Wednesday, December 1, 2021

Sudan Tribune

Plural news and views on Sudan

“We need care, not beating” says South Sudanese shoe-shiner.

August 20, 2015 (RUMBEK) – A 13-year old shoe-shiner in South Sudan’s Lakes state has appealed to authorities in the state to bring peace and development instead of daily unrest and insecurity.

Matthews Wal, from Rumbek East county said his work in the state capital, Rumbek, has also been affected by insecurity and he explained that his consumers are decreasing, saying most of them were relocating to the capital, Juba, in fear of insecurity in the state.

The young boy said his mother and father were killed in the cycle of revenge killing in Mabor-Duang village between rival Dinka ethnic clans. He fled to the state capital hoping to start a new life.
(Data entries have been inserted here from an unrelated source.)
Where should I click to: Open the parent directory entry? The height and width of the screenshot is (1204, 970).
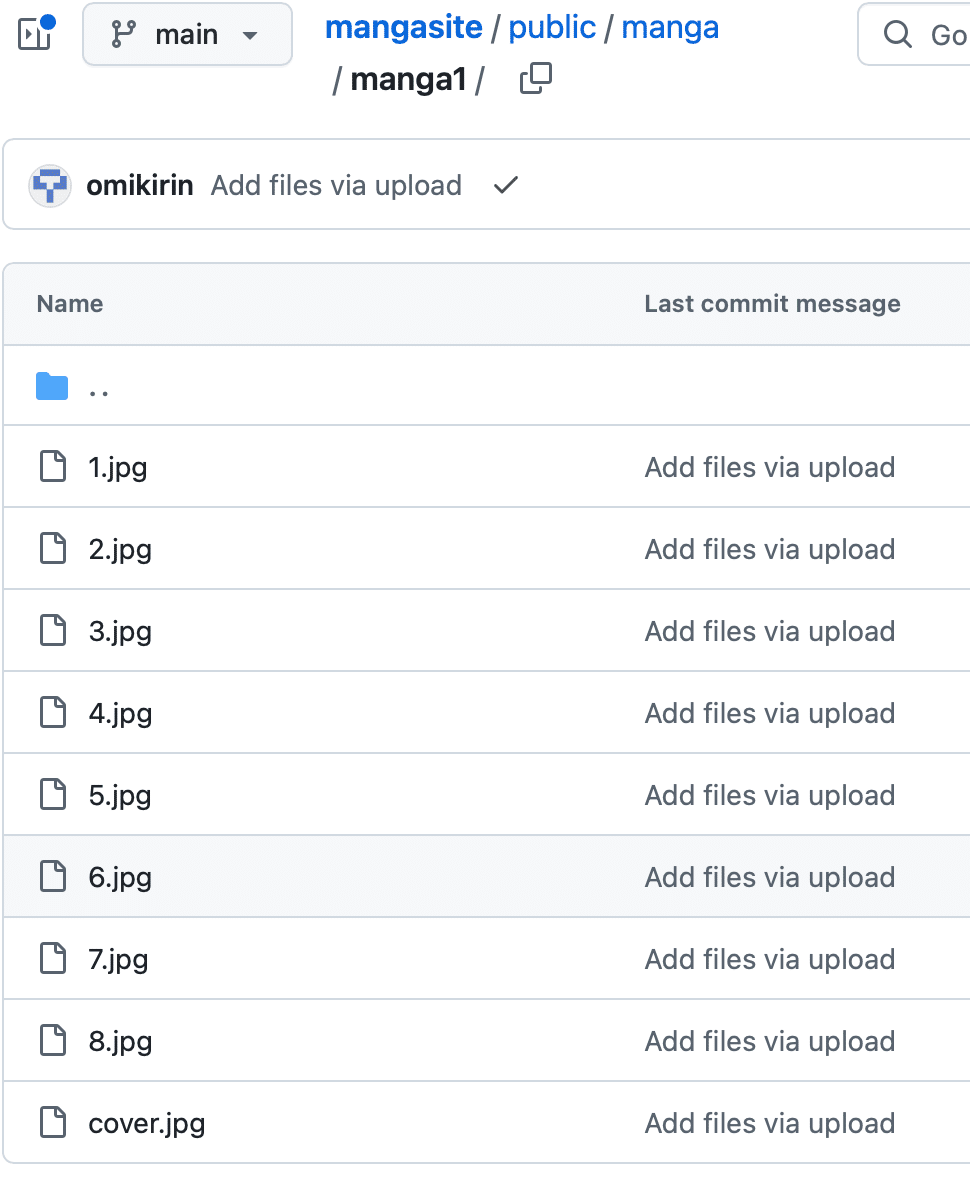[98, 388]
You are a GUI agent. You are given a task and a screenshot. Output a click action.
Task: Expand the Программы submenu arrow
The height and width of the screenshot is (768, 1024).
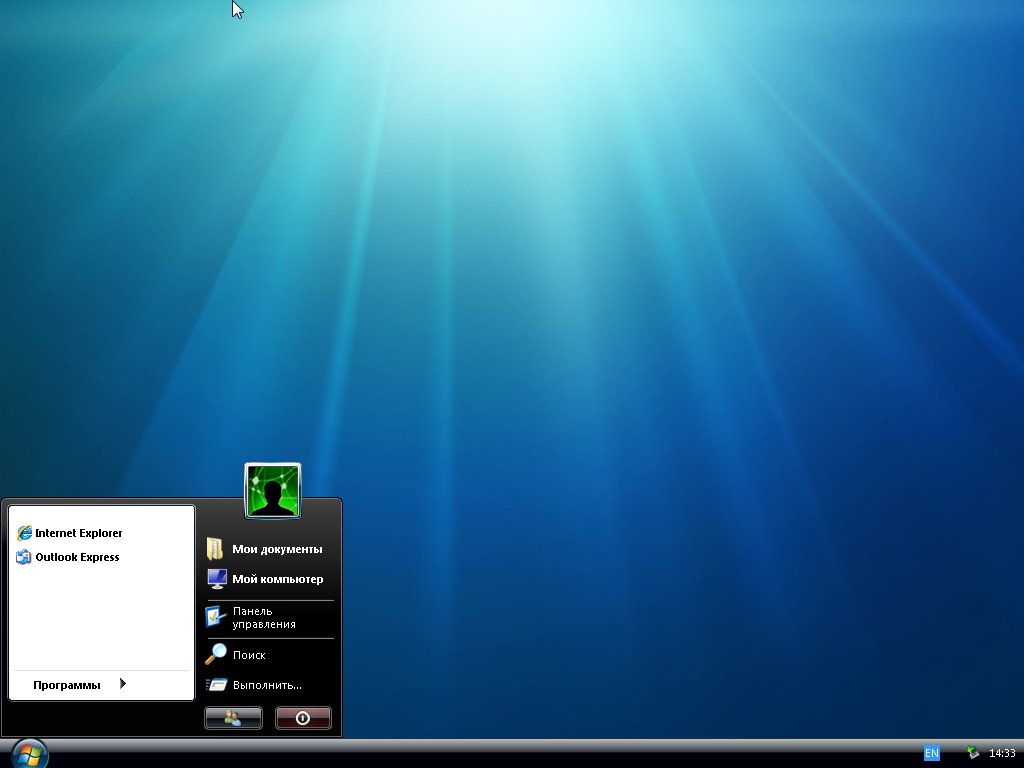(x=123, y=684)
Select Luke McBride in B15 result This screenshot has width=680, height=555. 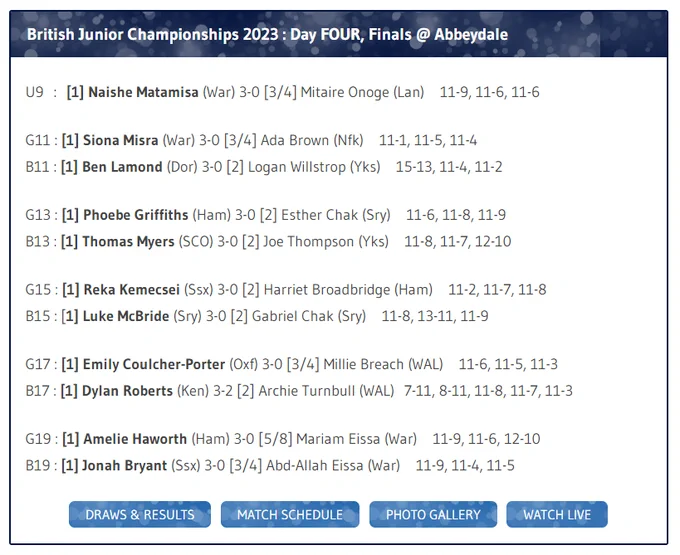coord(126,316)
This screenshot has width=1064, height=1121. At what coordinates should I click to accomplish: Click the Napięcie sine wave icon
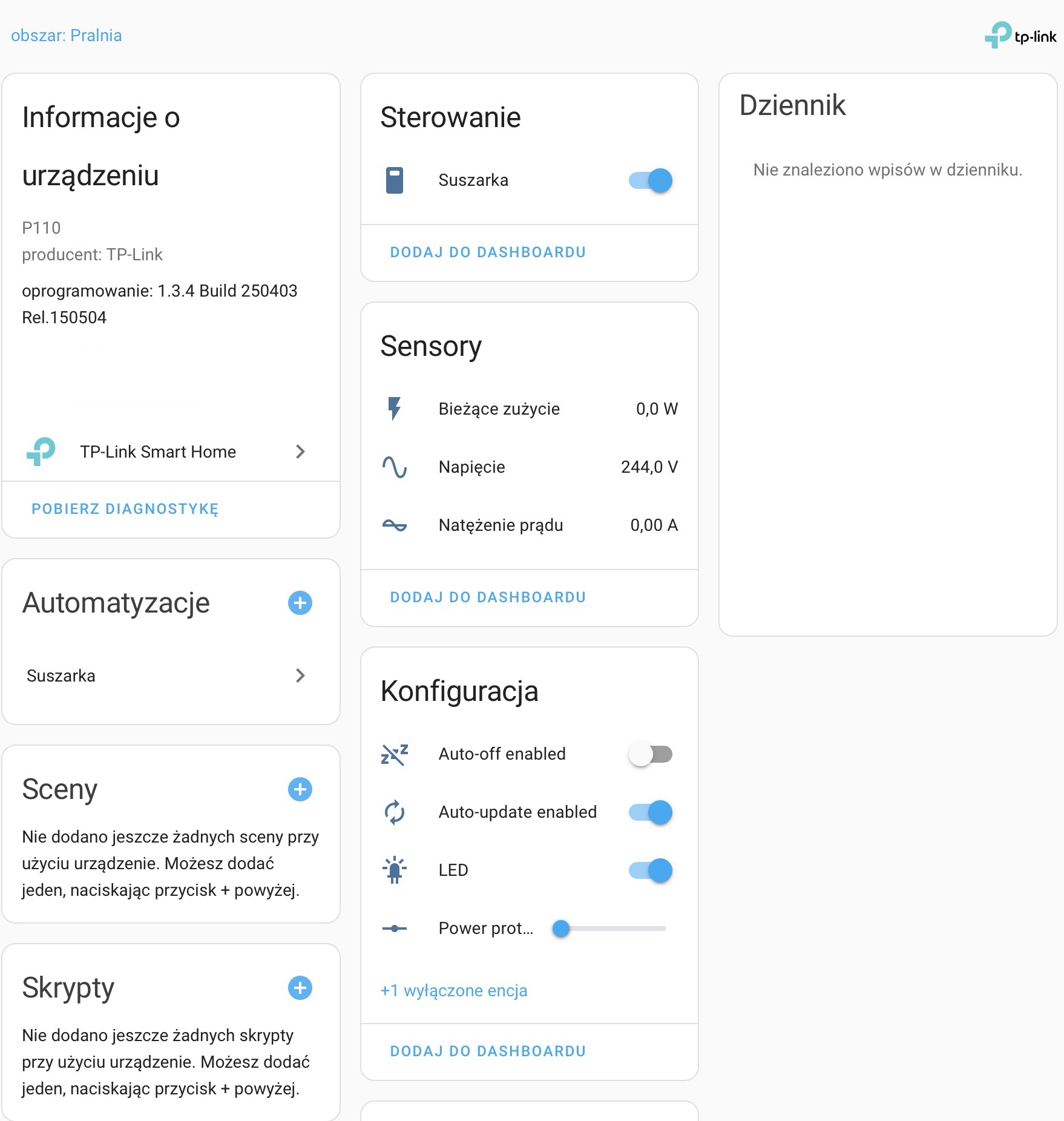[395, 467]
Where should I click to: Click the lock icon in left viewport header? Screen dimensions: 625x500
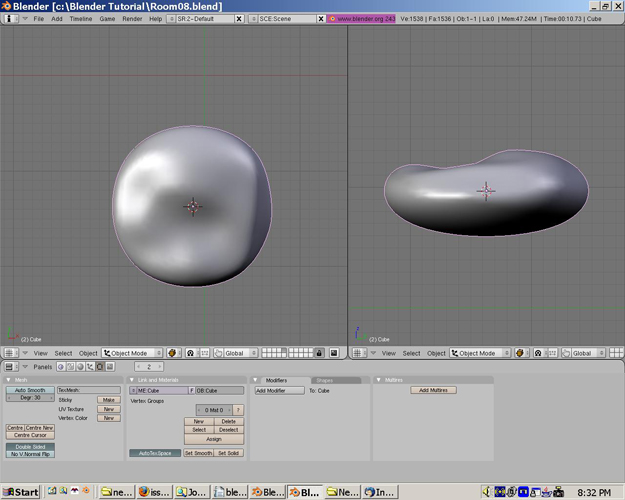pos(319,353)
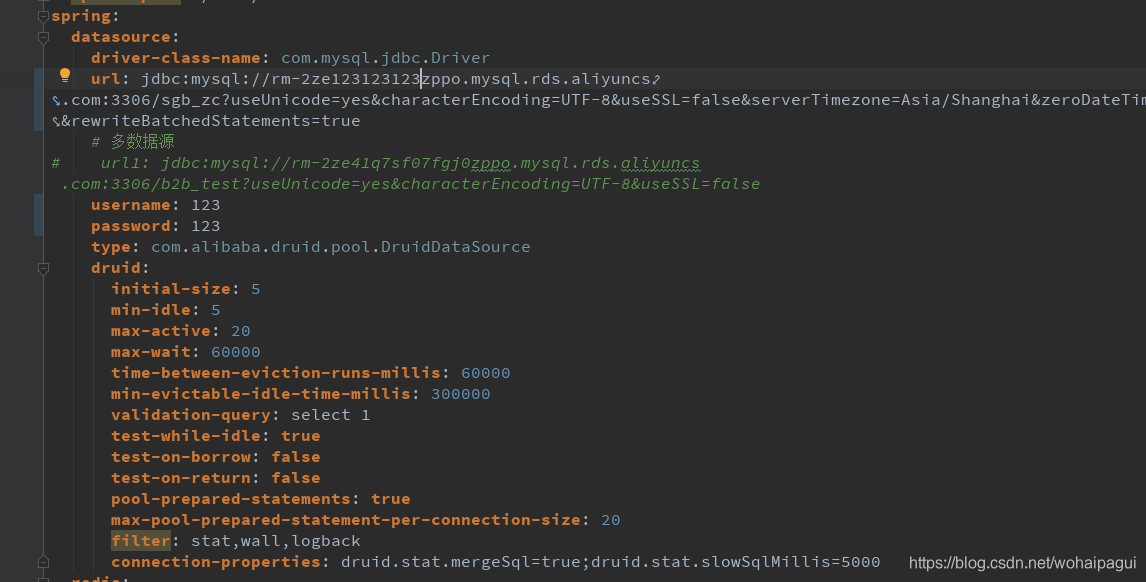Click the yellow light bulb intention icon
Screen dimensions: 1146x582
[65, 75]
Wal said that he stayed with his uncle in Malakia residential area where he also said he had been experiencing nightmares due to bullet sounds at night.
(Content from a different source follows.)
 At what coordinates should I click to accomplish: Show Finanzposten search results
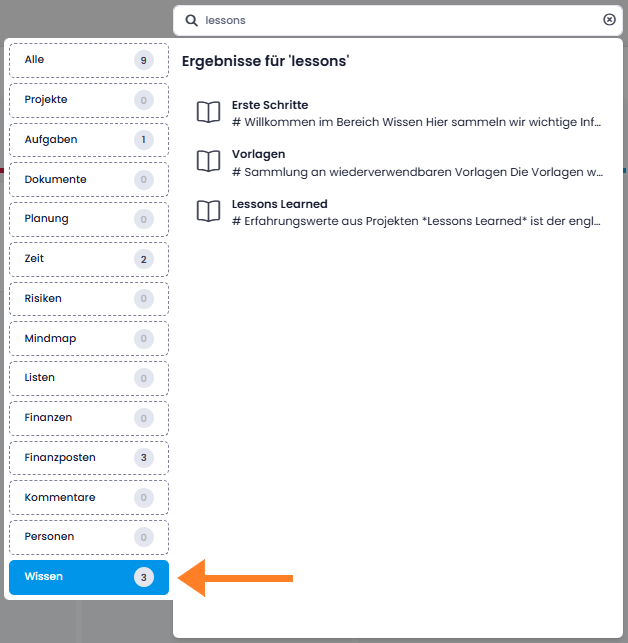[89, 458]
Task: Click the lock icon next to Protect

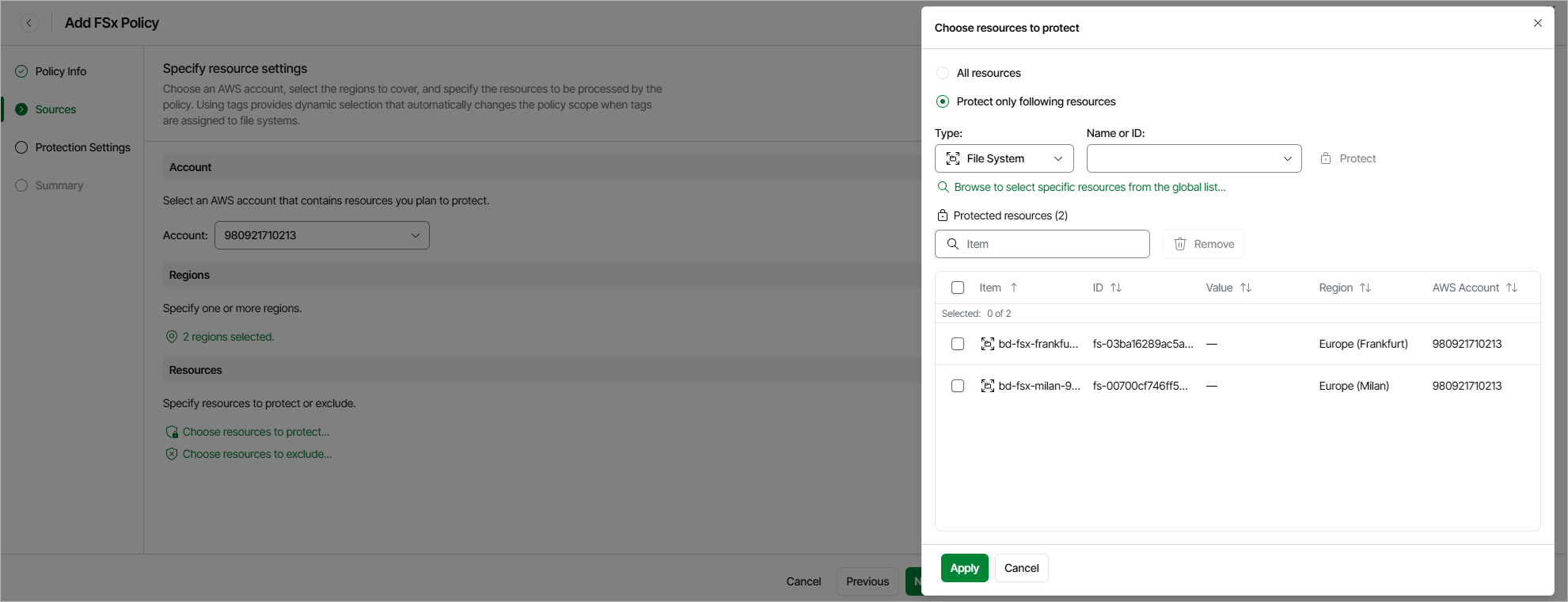Action: click(x=1326, y=158)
He urged the state government to put security as first priority and education as phase two of the state program.

Wal explained how difficult he has been struggling to get money on his shoe shiner job for survival, saying he previously get about 70 South Sudanese pounds (SSP) a day, but has now reduced to 30SSP due to economic downturn and relocation of those who used to be his daily customers in the state capital.

“I am really very confused. My work is declining a lot. My customers are going to Juba and they do not return back. [In the past I used to have 70SSP per day but now I am getting only 30ssp per day if I am lucky,” he said.

“If I where state government my first job would had be to improve insecurity to be good – education always work well when people are secure in their residential areas – peace within family members and their neighbours is key to trust government . I am really not sure where we are heading with this state government – I always hear killing and robbery and yet no good voice for help that reaches us,” he said.

He also encouraged his colleagues (street boys) in Rumbek to avoid pocket picking, calling on them to work for themselves for better life.

“I am seeing most of my brothers [friends] being beaten badly by shop owners and police – we are not bad children completely but life had pushed us to direction which was not in our expectation. We need care and not beating or abuse. Bring us peace and development and send us to school- most of us will lead one day,” he advised.

Following the appointment of the military caretaker governor Matur Chut Dhuol in January 2013, he introduced a series of tough new measures, with critics accusing him of ruling the state with “an iron fist.”

Despite the measures, his leadership has been marked by ongoing unrest amid a cycle of inter-clan clashes and revenge killings. The state has been the scene of a fresh wave of violence.

There are growing calls among Lakes state residents for Dhuol’s removal, but president Salva Kiir has so far overlooked the demands.

Local police say state authorities have become increasingly isolated, with the public refusing to share information with law enforcement officers, making it difficult to investigate killings and maintain law and order in the region.